— WHAT TO PRODUCE —
Type out the listing below exactly. Pictures stay out of it.

* * *

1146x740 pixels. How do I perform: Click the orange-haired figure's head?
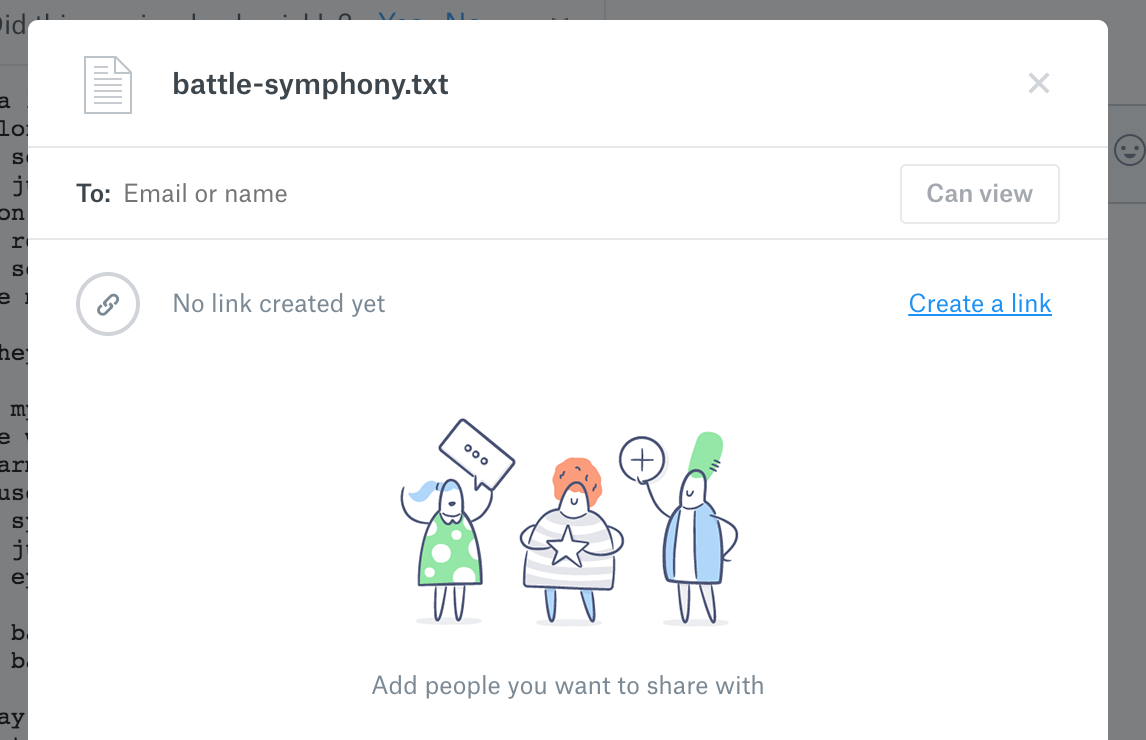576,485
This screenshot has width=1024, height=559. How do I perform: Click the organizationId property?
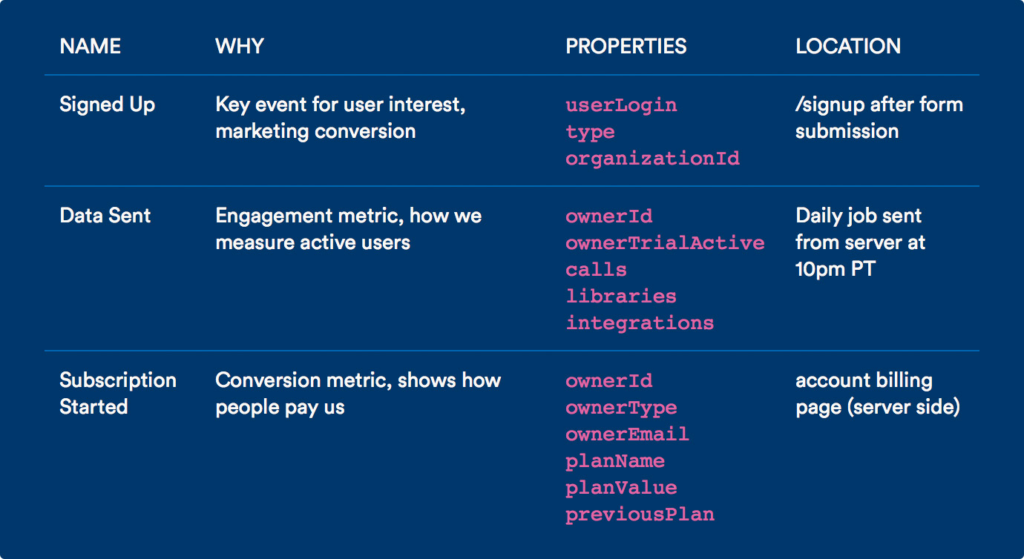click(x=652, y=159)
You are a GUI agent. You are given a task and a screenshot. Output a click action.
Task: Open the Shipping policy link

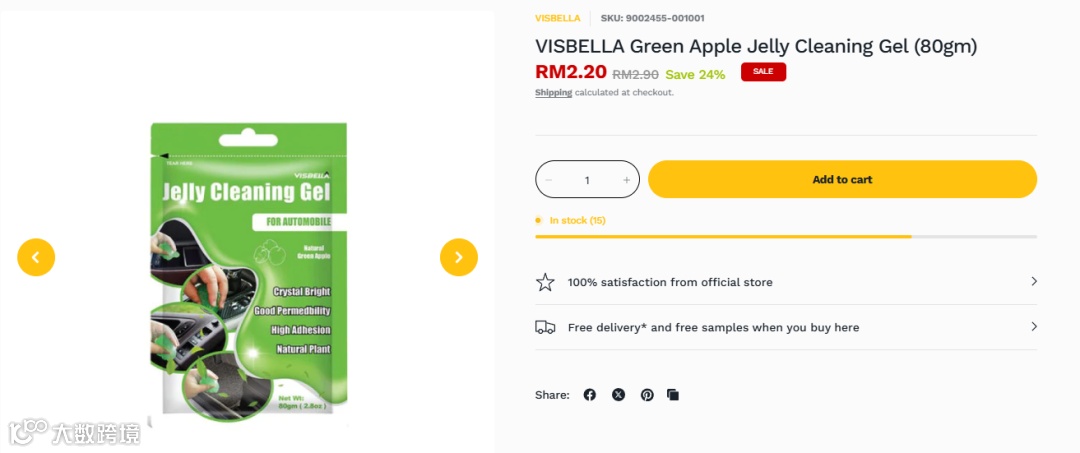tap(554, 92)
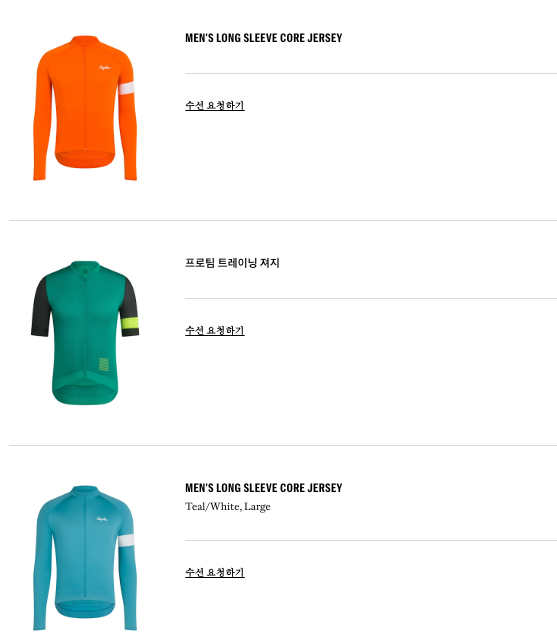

* * *

— REPLY TO THE EXERCISE —
1146x740 pixels. How do I perform: Click the orange-haired figure's head?
576,485
This screenshot has width=1024, height=559. How do I perform: Click the organizationId property?
click(x=652, y=159)
You are a GUI agent. You are given a task and a screenshot. Output a click action.
Task: Open the Shipping policy link

tap(554, 92)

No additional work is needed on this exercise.